Il ouvrit tranquillement la porte de la Capitainerie et un homme un peu bedonnant et habillé assez sobrement était assis dans une chaise et accoudé à une table avec une bouteille contenant un alcool fort. Le verre devant lui était à moitié vide. L’odeur de l’alcool et du tabac voletait dans l’air. L’homme portait un manteau noir simplement posé sur les épaules, il sourit en voyant entrer les deux shinobis. "Ah, Mitsurugi-san. Qu’est-ce que je peux faire pour vous ?" "Kuroshi-san, on aimerait parler des matériaux pour Suna. Les boulons et clous en provenance du Princesse ont été déchargés mais on ne sait pas où ils sont, ou du moins ne sont jamais arrivés à l’entrepôt pour la rénovation. Et aussi la cargaison de résine provenant de Yuki sur le…" Mitsurugi consulta le bordereau. "L’Étoile de Neige. Elle est semble-t-il en attente de déchargement." L’homme soupira et se leva aisément, malgré la forte odeur d’alcool provenant de son haleine, il semblait aussi alerte qu’un homme normal sobre. "Tu es mal barré avec l’Étoile de Neige. Ils refusent de nous donner la cargaison tant que les réparations de leurs navires ne sera pas fait. Au frais de la princesse évidemment. Suna doit payer les réparations, ils ne veulent pas négocier. Pour ta cargaison de boulons et clous, mes gars ne savent même pas où elle est. Ils me disent qu’ils sont dans un des entrepôts. Mais ne savent pas lequel et il y a une dizaine d’entrepôts à vérifier. Je te propose un truc. On te fouille les entrepôts et on te les livre et toi tu te débrouilles avec la tête de mule qui dirige l’Étoile de Neige. Ça te va ?" Mitsurugi se fichait de négocier avec un capitaine de navire, il se tourna vers sa partenaire. "Tu en dis quoi Isara ? On va expliquer à ce Capitaine notre façon de penser ?" "Le Capitaine se nomme Okinaki. Il est pas commode." Même si le Capitaine du Port nous prévenait en disant cela. Mitsurugi s’en fichait, il pourrait tout aussi bien avoir coulé le navire de Yuki et faire rentrer cet équipage à pied.

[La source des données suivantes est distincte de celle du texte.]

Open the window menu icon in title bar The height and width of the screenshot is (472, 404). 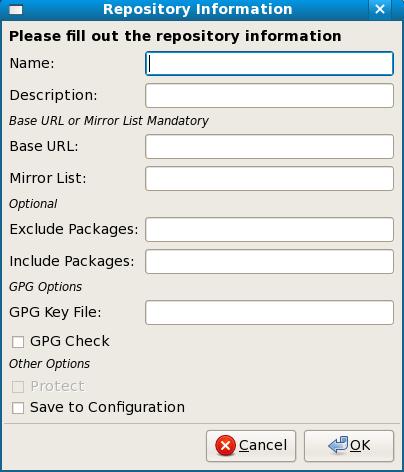coord(16,10)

Je suivis le Kinzoku jusqu’à la Capitainerie ; la maîtrise du métal ? Voilà un don bien singulier. Son soupir et son ton en disait plus qu’un seul mot, et même si l’agacement ne pointait pas dans sa voix, il était évident que cette mission l’agaçait ; il était compréhensible que ces tâches ne correspondaient en rien à l’idéal qu’on pouvait se faire des shinobis, mais si nous avions été missionné pour cela, il devait bien y avoir une raison.
Ecoutant la conversation entre les deux hommes, avant que mon compagnon ne me consulte. J’appréciais les échanges efficaces, et toute aide à prendre serait la bienvenue.
- En tout cas merci pour votre aide, Kuroshi-san, les bâtisseurs attendent ce matériaux, et m’es avis que nous allons être aussi convaincant que vous efficace pour retrouver tout ce qu’il manque.
J’échangeai un signe de tête avec l’homme.
- Notre façon de penser, et lui rappeler aussi pourquoi il est venu livrer ses marchandises.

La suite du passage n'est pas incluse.